Exercise aim: Could you copy the trail notes word for word, starting with "lookout tr. - The" and going on through "roads off of it."?

Text:
·····
Huntington Trl, the connector trail between Campbell Cem Rd and Billy Creek is all dirt and I like it, but it's fairly short. Nind Trail is easy, but has a creek crossing on it and the old town of Nind has some pretty neat history.

Billy creek tr. - Easy gravel.
Dupree tr. - Easy gravel
Pure air tr.- Easy gravel
Blue sky tr. - Easy gravel, but a lesser travelled
Bootjack jersey tr. - Less travelled, but easy gravel
nile tr - you can still get up both the east and west sides of the loop but the northern part, by Hog Crk is gone.
glen tr. - this is the east side of the Nile Trl loop. I've only been on it in a 4wd truck and didn't try to make it through to Nile Trl because it was summer and the grass/weeds were really high.
millay tr. - less travelled, muddy when wet, but easy when dry.
lookout tr. - The north end is steep uphill going south off of Hwy 11, and is fun. Greasy as hell when wet. An old road, cut deep into the land, gets better as it goes south. Intersects with easy Yarrow Trl.
sumac tr. - nice couple of mile ride through pretty woods on a less travelled, but good condition, hard packed gravel road. Two or three wooded side roads off of it.
canaday cem. tr. - mile long gravel side road off of Sumac Tr.
·····
Dataset section:
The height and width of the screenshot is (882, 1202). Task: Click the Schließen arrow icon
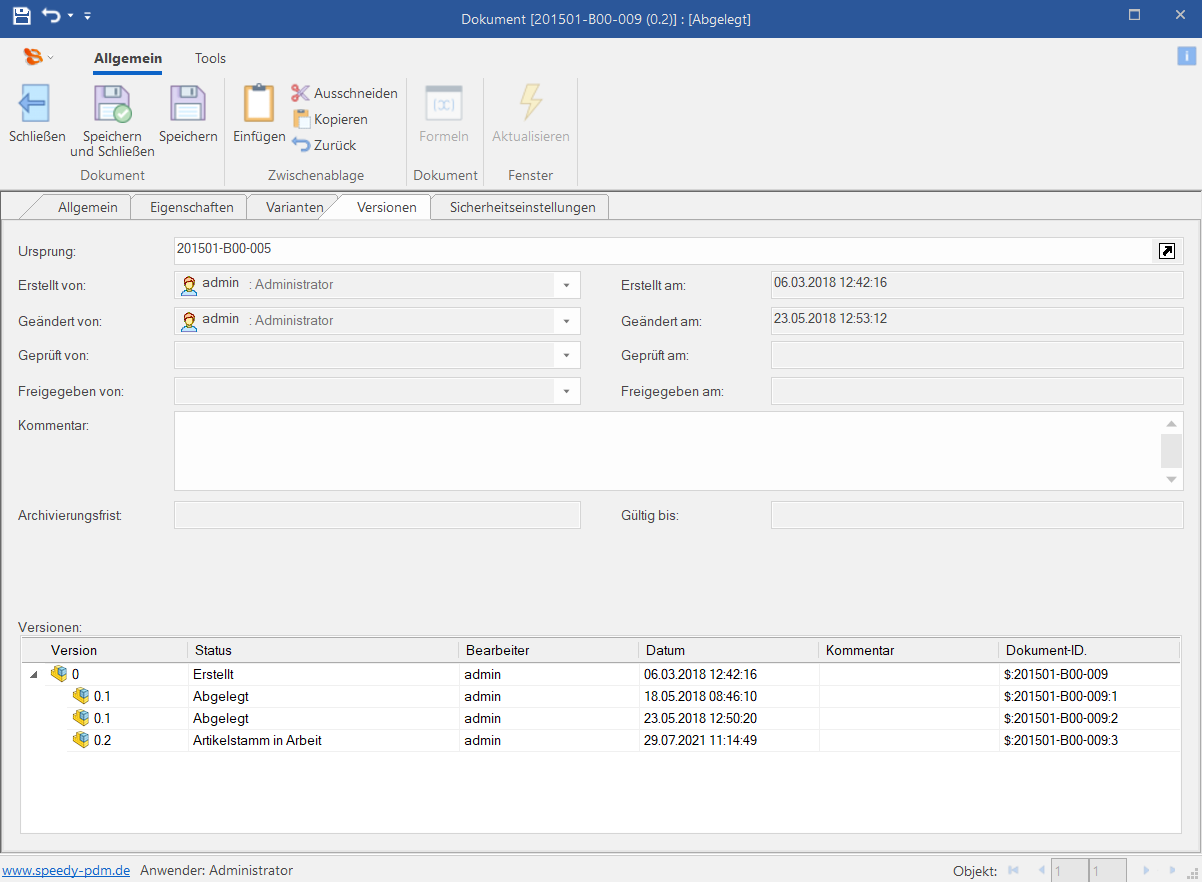36,104
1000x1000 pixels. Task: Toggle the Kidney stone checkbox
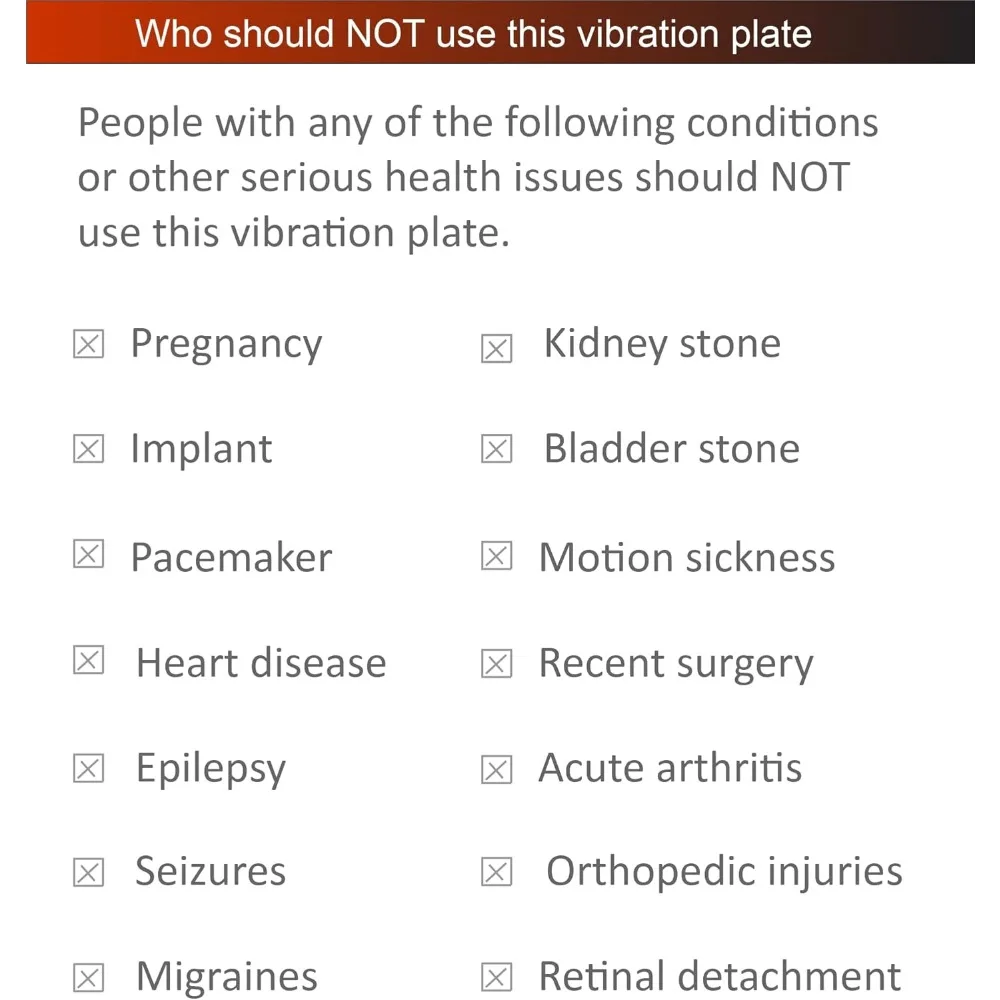497,349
·····
The output:
lookout tr. - The north end is steep uphill going south off of Hwy 11, and is fun. Greasy as hell when wet. An old road, cut deep into the land, gets better as it goes south. Intersects with easy Yarrow Trl.
sumac tr. - nice couple of mile ride through pretty woods on a less travelled, but good condition, hard packed gravel road. Two or three wooded side roads off of it.